Mt Etna is the largest active volcano in the world. It has an elliptical base (38 x 47 km) and an elevation of about 3350 m. The volcano dominates the landscape of Sicily, Italy. Mt Etna has the longest period of documented eruptions in the world. Etna is noted for the wide variety of eruption styles. The structure of Mt. Etna consists of a series of nested stratovolcanoes, characterised by summit calderas, the most important one being the EllitticoEtnean area is generally dominated by N-S compression as the result of subduction of the African tectonic plate under the Eurasian plate.
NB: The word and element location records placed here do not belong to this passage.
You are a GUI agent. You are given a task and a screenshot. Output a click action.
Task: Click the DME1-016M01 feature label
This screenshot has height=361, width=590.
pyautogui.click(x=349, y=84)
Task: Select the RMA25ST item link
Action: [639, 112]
                                      Mount St. Helens

Mount St. Helens is an active stratovolcano at Skamania County, Washington, and in the Pacific Northwest region of the United States. Mount St. Helens took its English name from the British diplomat Lord St. Helens, a friend of the explorer George Vancouver who made a survey of the area in the 18th century. The volcano is located in the Cascade Range and is part of the Cascade Volcanic Arc, a segment of the Pacific Ring of Fire. This volcano is well known for its ash explosions and pyroclastic flows. Mount St. Helens is most famous for its catastrophic eruption on May 18, 1980, at 8:32 a.m. which was the deadliest and most economically destructive volcanic event in the history of the United States. Fifty-seven people were killed; 250 homes, 47 bridges, 15 miles of railways, and 185 miles of highway were destroyed. A massive debris avalanche triggered by an earthquake measuring 5.0 on the Richter scale caused the eruption, reducing the elevation of the mountain's summit from 9,677 ft to 8,365 ft and replacing it with a 1 mile wide horseshoe-shaped crater. The earthquake was caused by a sudden surge of magma from the Earth's mantle. The debris avalanche was up to 0.7 cubic miles in volume. The Mount St. Helens National Volcanic Monument was created to preserve the volcano and allow for its aftermath to be scientifically studied. As with most other volcanoes in the Cascade Range, Mount St. Helens is a large eruptive cone made of lava rock interlayered with ash, pumice, and other deposits. The mountain includes layers of basalt and andesite through which several domes of dacite lava have erupted.